B is naturally a solitary person, but it worries me that this situation is making him even more insular. Sometimes several days will pass in which his only human interaction has been with me. I know what you’re thinking: ‘lucky devil’. But it really can’t be healthy.
He’s aware of this and agrees with me, but so far isn’t doing a lot to change it. I know that since the brain surgery his speech is not as proficient as it was before. It’s not something that is immediately noticeable to others, but he needs to think more before he speaks, and he often chooses simpler words to say than he would have previously.
B’s speech exercises have fallen by the wayside too, although he will be seeing a speech therapist again in a few weeks. In my opinion he needs to do a lot more reading aloud and writing and many other things, but I can’t force him and I won’t continually nag him about it.
I’m not asking him to join a support group and sit around in a circle talking about cancer, but I do think he needs to be more social. Even incidental communication with others ‘in the community’ would be helpful. The longer he avoids it, the harder it’s going to be.
The other issue is that being German, B doesn’t do small talk. For Brits (and Australians) casual chitchat is essential to social interaction. Not for the Deutsch.
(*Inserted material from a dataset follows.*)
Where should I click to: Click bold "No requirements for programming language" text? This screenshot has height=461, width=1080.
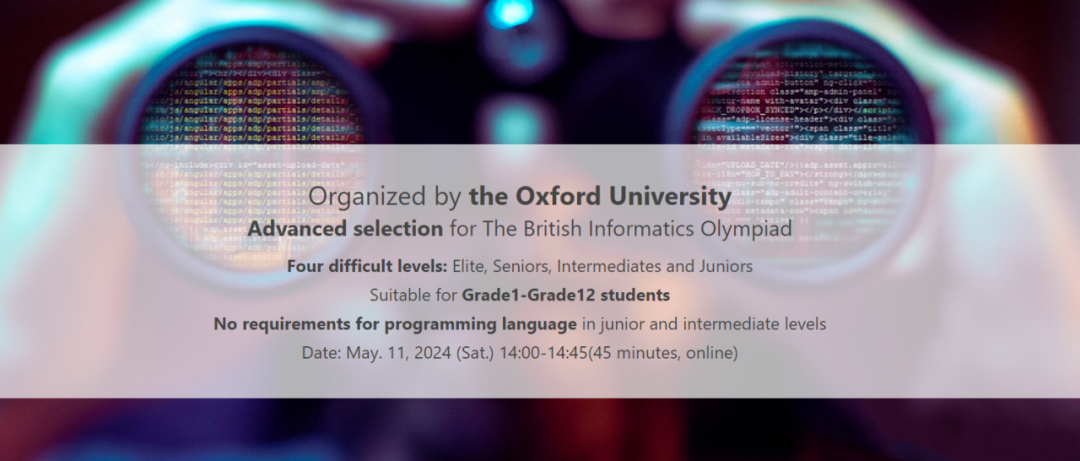(395, 324)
The German edition of Paddington Bear is an amusing and illuminating example.
This exchange of small talk occurs in the English original: “‘Hallo Mrs Bird,’ said Judy. ‘It’s nice to see you again. How’s the rheumatism?’ ‘Worse than it’s ever been’ began Mrs. Bird.”
In the German edition, this passage is simply cut.
Therefore while it’s relatively easy for me to blather on about mundanities, B finds it considerably more difficult. Even before the tumour, he could be conversational hard work at times.
So the other night, did I discuss these factors calmly and rationally with B? Not quite. I stalked off to the bathroom, asking him to think of something to talk to me about while I was away. I returned. I said ‘I just want to have a normal conversation that isn’t about cancer!’ He got upset. I felt like a right bitch. Situation normal.
I’ve since apologised (again) and everything is fine between us. These little things seem to come up all the time now. It feels as if the cancer is insidious, not only in its relentless pursuit of B’s brain but also in the way it infiltrates our relationship. Or perhaps I’m just in the mood for melodrama today.